ただ、そのために誰か、ノルテが連れて行きたい者がいるなら、ルーヒトが遠話をつなぐこともできるらしい。
「でも、結界の中に閉じ込められちゃってる人とは?エヴァさん以外とも話せるの?」
《だめ。まおーのけっかいはぜったい。えう゛ぁかあさんだけしかはなせない。つれだすのはえう゛ぁかあさんもむり。それいがいのだれか。つれていけるのはひとりかふたりか、さんにん?》
魔王の結界内に閉じ込められている者をそこから出してモーリアに同行させることはできない、という。

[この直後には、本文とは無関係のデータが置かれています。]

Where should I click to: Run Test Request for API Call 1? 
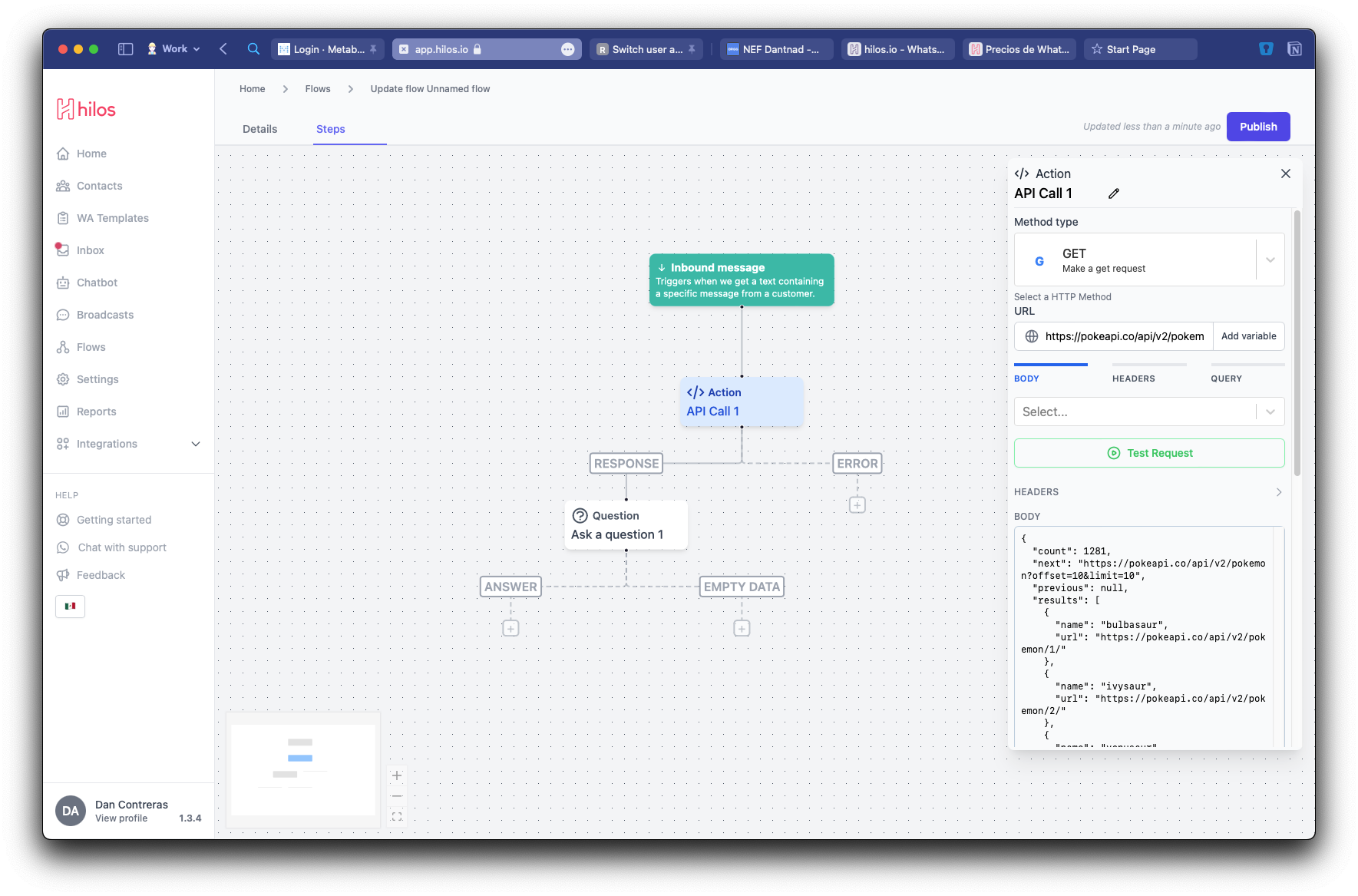[1149, 452]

それができるならノルテが行く必要も無いのだから、考えてみれば当然かもしれないが。
だが、こうしている間にも、ゲルフィムが魔人の魂を手に入れ、もうひとりの魔王になってしまうかもしれない。
時間は限られている。
世界各国の有力な戦士も魔法使いも、今やきっと連合軍に加わっており、つまりは魔王の結界に捕らわれている。
そもそもノルテにはそんな人脈も無い。
いま、その外にいる人。
ノルテが知る、頼りになる人・・・
ルーヒトが連れて行けるのは、ほかに2,3人だという。
「そうだわっ!」
必死に考え込んでいたノルテの目が輝いた。
「ルーちゃん、お願いっ、探して欲しいひとがいるの・・・」
これしかない、と思う。
ひとりはきっと協力してくれる。もうひとりは・・・わからない。けれど、説得するしかない。
できるはずだ。だって・・・
ノルテは自分のお腹に手を当てて、そう自らに言い聞かせた。